[samyzé a la mutard] (loc. tard. PROCRAS.)
L a remise à un temps futur des choses qu’il faudrait absolument faire dans l’instant ne date pas des Modernes.Il est probable que l’homme glandouille depuis la nuit des temps¹ et préfère passer son temps à des âneries plutôt qu’au fond de la mine à pousser des wagonnets. C’est même là l’une des caractéristiques majeures qui le différencie des autre animaux.
Dans les premiers temps du langage françois structuré, pour rendre compte de son retard systématique sur les missives à envoyer, gabelle et dîme à régler, on dit donc du paroissien qu’il moult tarde (ou tarde beaucoup).
Il n’en fallait pas plus au petit peuple de la rue qui n’aime rien tant que le calembour bien torché pour faire de ce moult tarde de la moutarde et créer dans la foulée s’amuser à la moutarde pour celui qui penche plus vers les plaisirs du quotidien (l’amusement) et n’hésite pas à remettre à demain ce que n’importe quel proverbe sérieux lui enjoindrait de faire aujourd’hui.
L’expression s’amuser à la moutarde connaît une période d’expansion unique de 673 à 751, bien servie qu’elle est par les rois fainéants (successivement Thierry III, Clovis III, Childebert III, Dagobert II, Chilpéric II, Thierry IV et Childéric III), plus portés sur les agapes que sur la réforme du pays.
Moult tarder, ou s’amuser à la moutarde, est alors la meilleure façon de régner.
Même si le nettement plus redoutable pour la prononciation – et conséquemment emphatique – procrastiner (du latin procrastinatio) est signalé dès 1520, c’est s’amuser à la moutarde qui va dominer l’expression du temps laissé à tous les plaisirs préférablement au boulot pendant des centaines d’années, jusqu’à un cocasse événement qui va remettre en cause son usage.
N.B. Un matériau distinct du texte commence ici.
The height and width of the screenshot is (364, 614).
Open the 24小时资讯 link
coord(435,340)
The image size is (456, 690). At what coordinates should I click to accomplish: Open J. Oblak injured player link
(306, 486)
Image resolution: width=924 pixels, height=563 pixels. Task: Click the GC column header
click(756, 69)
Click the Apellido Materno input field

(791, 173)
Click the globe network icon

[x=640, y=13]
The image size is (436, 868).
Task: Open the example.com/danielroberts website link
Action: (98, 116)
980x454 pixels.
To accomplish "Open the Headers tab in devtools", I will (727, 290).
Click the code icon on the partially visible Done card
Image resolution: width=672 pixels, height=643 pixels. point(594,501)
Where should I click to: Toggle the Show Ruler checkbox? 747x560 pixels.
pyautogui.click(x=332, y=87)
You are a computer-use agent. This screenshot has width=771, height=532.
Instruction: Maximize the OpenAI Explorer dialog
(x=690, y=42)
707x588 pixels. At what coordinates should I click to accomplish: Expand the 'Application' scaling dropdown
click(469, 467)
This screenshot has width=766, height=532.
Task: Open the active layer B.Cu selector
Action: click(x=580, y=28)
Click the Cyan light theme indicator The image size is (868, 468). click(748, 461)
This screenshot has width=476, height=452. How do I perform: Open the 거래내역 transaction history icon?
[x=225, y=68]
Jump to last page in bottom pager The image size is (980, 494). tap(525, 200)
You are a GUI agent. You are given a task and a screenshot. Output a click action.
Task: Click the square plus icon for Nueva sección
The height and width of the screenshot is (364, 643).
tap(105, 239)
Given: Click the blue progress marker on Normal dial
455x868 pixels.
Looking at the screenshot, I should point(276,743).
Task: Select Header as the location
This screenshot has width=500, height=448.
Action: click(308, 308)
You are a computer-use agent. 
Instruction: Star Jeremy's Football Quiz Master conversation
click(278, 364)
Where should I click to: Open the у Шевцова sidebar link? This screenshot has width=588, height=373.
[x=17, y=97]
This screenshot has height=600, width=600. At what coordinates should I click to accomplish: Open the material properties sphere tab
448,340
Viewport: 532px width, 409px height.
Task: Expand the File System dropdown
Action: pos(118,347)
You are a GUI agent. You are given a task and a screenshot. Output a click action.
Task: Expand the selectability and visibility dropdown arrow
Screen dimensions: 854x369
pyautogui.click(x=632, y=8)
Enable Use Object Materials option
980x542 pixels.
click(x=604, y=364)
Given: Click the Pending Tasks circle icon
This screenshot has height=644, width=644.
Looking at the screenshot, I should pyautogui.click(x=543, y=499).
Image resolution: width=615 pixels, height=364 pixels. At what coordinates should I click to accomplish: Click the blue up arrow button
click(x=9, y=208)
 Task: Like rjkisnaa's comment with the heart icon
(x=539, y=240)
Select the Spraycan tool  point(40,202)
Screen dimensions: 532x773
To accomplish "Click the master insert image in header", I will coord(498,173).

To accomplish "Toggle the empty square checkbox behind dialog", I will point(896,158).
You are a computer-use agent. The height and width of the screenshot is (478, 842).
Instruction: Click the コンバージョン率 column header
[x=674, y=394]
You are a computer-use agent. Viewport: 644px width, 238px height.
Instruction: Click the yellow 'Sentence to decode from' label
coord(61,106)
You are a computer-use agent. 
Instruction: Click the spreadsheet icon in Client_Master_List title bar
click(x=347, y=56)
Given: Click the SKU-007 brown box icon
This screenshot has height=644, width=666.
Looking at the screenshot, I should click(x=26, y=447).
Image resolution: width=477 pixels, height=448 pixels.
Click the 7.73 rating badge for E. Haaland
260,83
En 2014, un secrétaire d’État chargé du Commerce extérieur, de la Promotion du tourisme et des Français de l’étranger, qui s’était un peu trop amusé à la moutarde et avait omis de déclarer ses revenus sur quatre années conformément à l’usage en vigueur pour tout administré, est condamné par la justice française peu encline à admettre la phobie administrative comme une raison valable au report de ces démarches.Dès lors, plus aucune possibilité de remettre à plus tard le remplissage de sa feuille d’impôts, le paiement de ses loyers ou de ses amendes, l’acquittement de ses factures d’eau. S’amuser à la moutarde est bannie du langage en même temps que l’éphémère ministre l’est du gouvernement et de la vie politique.
L’époque moderne n’est plus aux peu pressés, aux glandouilleurs, aux laisse-on-débarrassera-tout-ça-demain de fin de soirée arrosée. L’époque n’est plus à l’amusement à la moutarde.